Sostanzialmente il libro parla di questo, descrive uno status quo if-then-else dove l’algoritmica di base si basava sul confronto singolo, della quale è avvenuta la spaccatura inesorabile, la disruption che tanto piace agli startuppari, attraverso uno strumento su tutti, ovvero quello del machine learning.
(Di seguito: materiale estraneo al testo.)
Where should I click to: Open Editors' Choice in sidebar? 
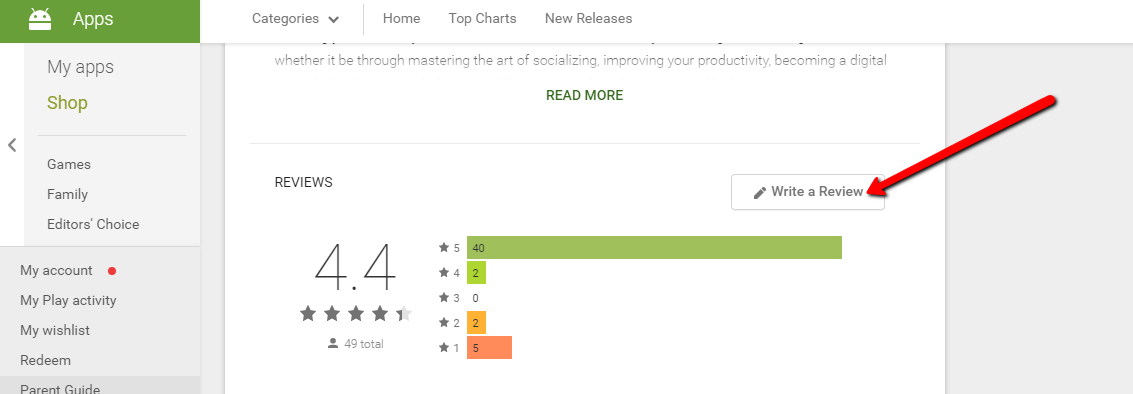coord(93,224)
Massimo ci pone quindi dinanzi alla narrativa di un mondo nuovo, dove agli algoritmi viene fatto un dono adamitico, ovvero quello di affrancarsi almeno in parte dal proprio creatore evolvendo in direzioni mai pensate, tuttavia rispettose dei bias, dei preconcetti che i programmatori stessi infondono alle proprie creature2.
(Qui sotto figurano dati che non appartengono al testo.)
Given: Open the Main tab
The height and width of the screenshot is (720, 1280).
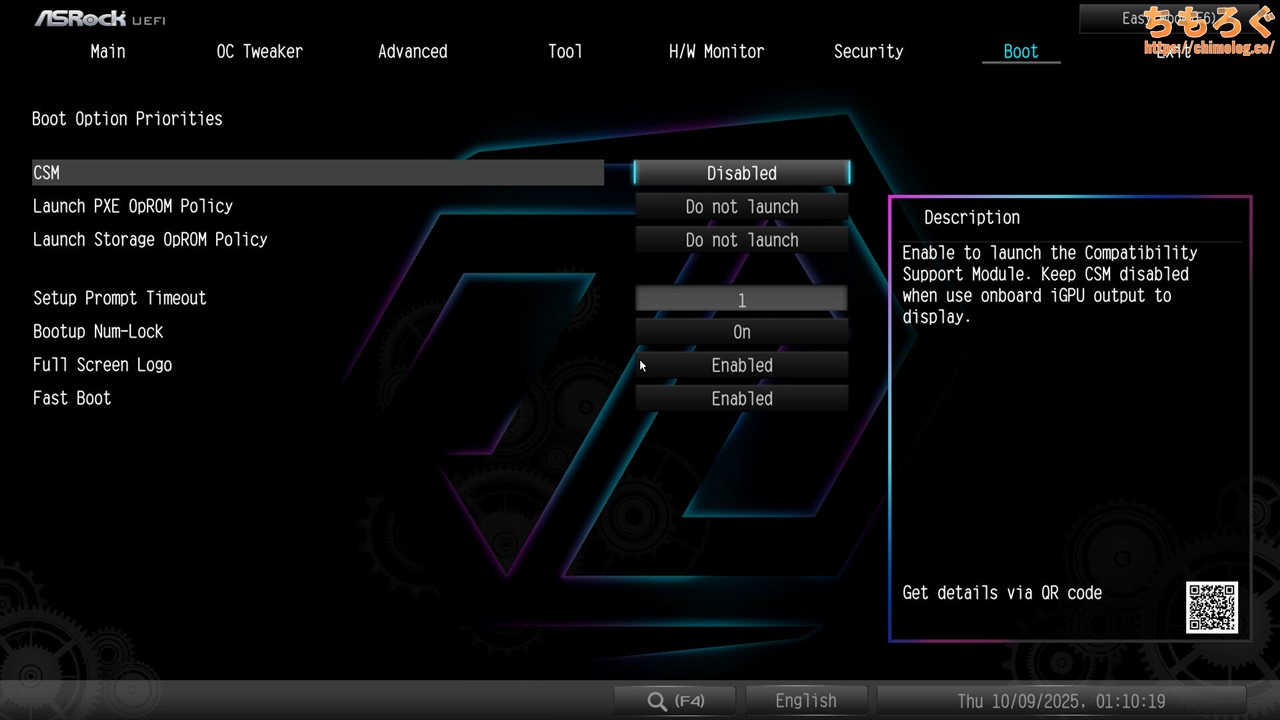Looking at the screenshot, I should point(108,52).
Da una parte l’autore invita a riflettere sulle conseguenze nefaste della tecnologia impiegata per gli scopi peggiori e senza un minimo di oculatezza: nonostante l’impronta tecnica, è un libro che parla di caveat, di diseguaglianza sociale, di impoverimento del genere umano.

Dall’altra parte viene messo in evidenza come l’applicazione di un pensiero maggiormente critico a queste tecnologie, a queste ricette, a questi ingredienti delle cucine digitali che sono oggi le workstation dei programmatori possa innescare un circolo virtuoso che ci consenta di reinventare i concetti stessi di società, di famiglia, di lavoro, di azienda, di stato. Tutto questo accompagnando per mano gli algoritmi, che sanno pensare solo a se stessi perché è il loro tratto intrinseco non curarsi di ciò che accade loro attorno. Una inconsueta immagine di un futuro dove piuttosto che soppiantarci, sono le macchine ad aver ancora una volta bisogno del genere umano.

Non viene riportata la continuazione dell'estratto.